Prompt A: In the movie blog post, who directed To Be or Not To Be?
##### Text passage #####
The Movie Room

Sunday, March 30, 2003

TRAILER OF THE WEEK

The League of Extraordinary Gentlemen - This one's been online for a couple months or so, but I wanted to comment on it. I've been following it for quite allow just because it sounds so dad-gum cool--based on a graphic novel about a sci-fi alternate Victorian universe and a band of literature turned superheroes, Tom Sawyer, the Invisible Man, Dr. Jekyll, Cpt. Nemo, and starring Sean Connery, Jason Flemyng (Lock Stock and 2 Smoking Barrels) and Stuart Townsend (notorious to movie geeks as the guy Peter Jackson fired as Aragorn). I was excited to finally see there was a trailer, but I'm not sure how I feel about it. The effects look mighty nice, and while the sets look moody, it looks like a soundstage. Maybe it's just me. It's directed by the guy who did Blade, which was the bloodiest movie I ever saw, but also had about the coolest style. Maybe my doubts will give room for it to impress me. The art direction reminds me of Dark City

http://www.apple.com/trailers/fox/lxg/

TO BE OR NOT TO BE (1942)
This flick is currently #199 on IMDb's top 250. It's a comedy set in Warsaw just before and after Hitler's invasion. It stars Jack Benny and Carole Lombard as part of a Polish drama troupe that matches wits with the Nazis. Check out that release date again. I want to say the Nazi invasion of Poland was 1939, so this is current events. America had only been in the War for a year. The film was directed by Ernst Lubitsch, who himself was a German born filmmaker who immigrated to Hollywood. Like Life Is Beautiful, To Be or Not To Be teeters on the edge of comedy and horror. Especially in light of the current events in Iraq, finding humor in war is a bit unnerving. Lubitsch's parody of the Nazi party is insightful mocking its absolute absurdity. And still... I don't know. I have to wonder what art will be inspired by the current situation. How many films and stories will Saddam inspire? Just a couple of concrete knocks: The ending of the movie turns into a spy thriller, the objective of which is never really spelled out. And that voice over opening was just plain annoying.
#####
Prompt B: Rewrite the records from their start down through the line containing "click(x=324, y=16)", swapping "section label" for "heading" and leaving everything else unchanged.
##### Source records #####
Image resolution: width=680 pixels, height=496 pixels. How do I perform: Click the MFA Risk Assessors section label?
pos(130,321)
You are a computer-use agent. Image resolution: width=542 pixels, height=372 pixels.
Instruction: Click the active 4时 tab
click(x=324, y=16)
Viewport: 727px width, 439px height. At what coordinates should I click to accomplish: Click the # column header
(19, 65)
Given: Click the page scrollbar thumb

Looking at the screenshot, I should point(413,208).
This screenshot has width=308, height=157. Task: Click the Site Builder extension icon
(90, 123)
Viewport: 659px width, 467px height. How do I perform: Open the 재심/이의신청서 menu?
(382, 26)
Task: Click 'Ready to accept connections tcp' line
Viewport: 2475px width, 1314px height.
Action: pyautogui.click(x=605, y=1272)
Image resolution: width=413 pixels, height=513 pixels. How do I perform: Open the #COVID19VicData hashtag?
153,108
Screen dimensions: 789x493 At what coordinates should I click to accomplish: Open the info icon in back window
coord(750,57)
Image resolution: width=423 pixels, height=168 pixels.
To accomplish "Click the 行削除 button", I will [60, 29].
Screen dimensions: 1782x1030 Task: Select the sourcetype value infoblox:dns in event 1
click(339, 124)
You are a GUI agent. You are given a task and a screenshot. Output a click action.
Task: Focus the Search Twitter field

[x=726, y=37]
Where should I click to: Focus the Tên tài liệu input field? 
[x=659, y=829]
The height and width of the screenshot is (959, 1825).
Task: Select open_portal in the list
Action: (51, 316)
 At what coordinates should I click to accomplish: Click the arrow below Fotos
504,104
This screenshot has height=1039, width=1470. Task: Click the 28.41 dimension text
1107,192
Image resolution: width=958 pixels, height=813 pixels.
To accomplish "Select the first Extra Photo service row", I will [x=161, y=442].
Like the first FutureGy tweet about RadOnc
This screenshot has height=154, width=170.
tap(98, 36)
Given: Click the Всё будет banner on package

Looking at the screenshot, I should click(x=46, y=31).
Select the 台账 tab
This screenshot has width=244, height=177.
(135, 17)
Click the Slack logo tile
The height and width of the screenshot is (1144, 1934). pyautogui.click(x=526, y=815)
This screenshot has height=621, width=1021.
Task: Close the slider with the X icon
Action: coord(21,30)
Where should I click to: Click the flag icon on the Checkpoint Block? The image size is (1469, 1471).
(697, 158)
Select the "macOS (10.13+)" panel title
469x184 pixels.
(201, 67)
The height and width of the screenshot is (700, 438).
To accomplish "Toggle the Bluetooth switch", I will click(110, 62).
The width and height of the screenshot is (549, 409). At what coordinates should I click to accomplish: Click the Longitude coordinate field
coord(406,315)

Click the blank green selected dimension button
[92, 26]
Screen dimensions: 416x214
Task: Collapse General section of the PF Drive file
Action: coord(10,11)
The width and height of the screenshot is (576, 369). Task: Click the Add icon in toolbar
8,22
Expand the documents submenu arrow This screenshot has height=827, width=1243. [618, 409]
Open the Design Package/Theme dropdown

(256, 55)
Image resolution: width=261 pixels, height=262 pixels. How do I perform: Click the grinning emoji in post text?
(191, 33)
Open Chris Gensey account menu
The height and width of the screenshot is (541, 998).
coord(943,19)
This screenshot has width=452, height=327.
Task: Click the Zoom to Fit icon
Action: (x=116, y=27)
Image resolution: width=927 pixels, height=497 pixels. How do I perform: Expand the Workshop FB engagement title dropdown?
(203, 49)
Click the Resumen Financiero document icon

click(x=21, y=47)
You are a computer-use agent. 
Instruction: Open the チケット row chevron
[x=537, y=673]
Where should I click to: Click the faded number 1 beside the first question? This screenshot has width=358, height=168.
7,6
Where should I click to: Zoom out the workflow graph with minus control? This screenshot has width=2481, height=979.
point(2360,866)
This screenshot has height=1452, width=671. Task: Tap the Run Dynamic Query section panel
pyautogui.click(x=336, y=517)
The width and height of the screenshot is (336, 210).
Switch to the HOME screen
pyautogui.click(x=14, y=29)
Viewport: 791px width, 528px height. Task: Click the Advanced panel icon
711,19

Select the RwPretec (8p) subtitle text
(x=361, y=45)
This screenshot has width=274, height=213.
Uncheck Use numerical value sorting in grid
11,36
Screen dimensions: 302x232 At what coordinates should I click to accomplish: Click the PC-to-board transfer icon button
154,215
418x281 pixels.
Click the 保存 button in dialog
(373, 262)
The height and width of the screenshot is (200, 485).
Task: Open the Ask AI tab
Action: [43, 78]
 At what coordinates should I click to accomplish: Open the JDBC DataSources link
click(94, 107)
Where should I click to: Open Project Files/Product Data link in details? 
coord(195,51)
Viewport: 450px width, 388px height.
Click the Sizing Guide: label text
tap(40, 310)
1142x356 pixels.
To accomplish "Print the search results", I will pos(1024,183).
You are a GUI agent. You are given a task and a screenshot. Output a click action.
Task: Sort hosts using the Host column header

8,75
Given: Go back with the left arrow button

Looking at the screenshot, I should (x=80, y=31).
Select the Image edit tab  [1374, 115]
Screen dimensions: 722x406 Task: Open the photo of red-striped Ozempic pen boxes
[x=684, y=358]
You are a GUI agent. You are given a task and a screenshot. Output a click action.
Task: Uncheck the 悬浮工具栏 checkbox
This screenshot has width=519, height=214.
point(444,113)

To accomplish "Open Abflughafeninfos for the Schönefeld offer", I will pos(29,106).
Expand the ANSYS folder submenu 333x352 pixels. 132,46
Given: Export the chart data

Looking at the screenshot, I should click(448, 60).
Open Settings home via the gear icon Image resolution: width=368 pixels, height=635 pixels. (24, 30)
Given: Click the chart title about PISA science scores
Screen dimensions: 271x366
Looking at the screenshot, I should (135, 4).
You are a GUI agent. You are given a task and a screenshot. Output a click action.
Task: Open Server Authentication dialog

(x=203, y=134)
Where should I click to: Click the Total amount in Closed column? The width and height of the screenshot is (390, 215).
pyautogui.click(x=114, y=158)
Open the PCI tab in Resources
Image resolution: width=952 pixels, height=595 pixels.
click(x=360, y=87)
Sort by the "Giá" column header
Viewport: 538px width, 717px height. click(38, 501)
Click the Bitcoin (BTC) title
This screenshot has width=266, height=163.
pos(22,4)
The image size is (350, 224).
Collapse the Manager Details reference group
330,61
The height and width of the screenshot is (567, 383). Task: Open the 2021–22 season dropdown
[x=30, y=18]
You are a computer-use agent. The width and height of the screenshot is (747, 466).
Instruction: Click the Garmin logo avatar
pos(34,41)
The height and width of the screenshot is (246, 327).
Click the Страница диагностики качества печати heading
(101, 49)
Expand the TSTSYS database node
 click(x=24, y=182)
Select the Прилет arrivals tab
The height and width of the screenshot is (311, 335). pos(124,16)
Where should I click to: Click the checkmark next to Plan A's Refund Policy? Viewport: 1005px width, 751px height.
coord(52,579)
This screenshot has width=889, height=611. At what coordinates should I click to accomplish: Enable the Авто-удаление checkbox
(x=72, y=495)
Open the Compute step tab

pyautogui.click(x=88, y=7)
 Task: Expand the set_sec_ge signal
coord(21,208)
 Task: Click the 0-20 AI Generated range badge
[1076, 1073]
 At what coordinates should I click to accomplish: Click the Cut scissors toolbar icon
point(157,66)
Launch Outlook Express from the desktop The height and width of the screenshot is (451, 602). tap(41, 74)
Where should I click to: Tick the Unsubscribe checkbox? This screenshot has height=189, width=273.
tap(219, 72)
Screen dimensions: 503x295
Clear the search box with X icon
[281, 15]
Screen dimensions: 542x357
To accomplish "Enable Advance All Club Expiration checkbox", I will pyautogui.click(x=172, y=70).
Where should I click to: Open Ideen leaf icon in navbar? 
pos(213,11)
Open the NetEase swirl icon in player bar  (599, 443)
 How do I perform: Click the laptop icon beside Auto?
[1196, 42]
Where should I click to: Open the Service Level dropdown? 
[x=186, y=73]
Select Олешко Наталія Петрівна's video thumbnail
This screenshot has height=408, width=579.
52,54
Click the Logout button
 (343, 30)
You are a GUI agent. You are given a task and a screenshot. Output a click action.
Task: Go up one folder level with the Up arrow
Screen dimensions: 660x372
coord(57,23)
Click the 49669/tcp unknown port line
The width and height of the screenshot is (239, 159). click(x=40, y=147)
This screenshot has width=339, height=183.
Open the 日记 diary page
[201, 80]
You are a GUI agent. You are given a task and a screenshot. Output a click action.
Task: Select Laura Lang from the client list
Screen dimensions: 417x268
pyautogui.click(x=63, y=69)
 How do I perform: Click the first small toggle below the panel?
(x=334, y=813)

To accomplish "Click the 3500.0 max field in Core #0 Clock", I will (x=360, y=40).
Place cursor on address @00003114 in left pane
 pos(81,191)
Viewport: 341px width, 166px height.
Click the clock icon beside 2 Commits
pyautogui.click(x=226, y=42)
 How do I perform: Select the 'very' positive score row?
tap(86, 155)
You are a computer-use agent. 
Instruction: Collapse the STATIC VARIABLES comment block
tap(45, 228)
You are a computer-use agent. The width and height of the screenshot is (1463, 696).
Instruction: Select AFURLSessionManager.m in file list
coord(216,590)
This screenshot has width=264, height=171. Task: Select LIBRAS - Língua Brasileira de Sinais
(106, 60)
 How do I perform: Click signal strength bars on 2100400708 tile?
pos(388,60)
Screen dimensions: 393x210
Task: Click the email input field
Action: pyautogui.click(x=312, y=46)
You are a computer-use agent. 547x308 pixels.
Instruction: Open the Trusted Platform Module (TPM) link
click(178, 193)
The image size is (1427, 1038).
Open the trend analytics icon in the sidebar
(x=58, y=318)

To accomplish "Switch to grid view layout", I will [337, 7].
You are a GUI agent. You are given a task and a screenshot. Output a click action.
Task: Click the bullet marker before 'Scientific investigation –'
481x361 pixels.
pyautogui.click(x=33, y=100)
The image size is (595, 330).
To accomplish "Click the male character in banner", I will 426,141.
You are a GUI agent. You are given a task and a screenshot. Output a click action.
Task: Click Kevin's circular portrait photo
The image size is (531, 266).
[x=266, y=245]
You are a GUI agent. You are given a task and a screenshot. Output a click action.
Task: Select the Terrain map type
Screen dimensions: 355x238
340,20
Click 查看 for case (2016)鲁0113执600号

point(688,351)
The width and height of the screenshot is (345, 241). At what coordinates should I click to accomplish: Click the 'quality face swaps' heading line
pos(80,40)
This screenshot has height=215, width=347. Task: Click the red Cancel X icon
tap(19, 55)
#####
Full output A: Ernst Lubitsch

Full output B:
Image resolution: width=680 pixels, height=496 pixels. How do I perform: Click the MFA Risk Assessors heading?
pos(130,321)
You are a computer-use agent. Image resolution: width=542 pixels, height=372 pixels.
Instruction: Click the active 4时 tab
click(x=324, y=16)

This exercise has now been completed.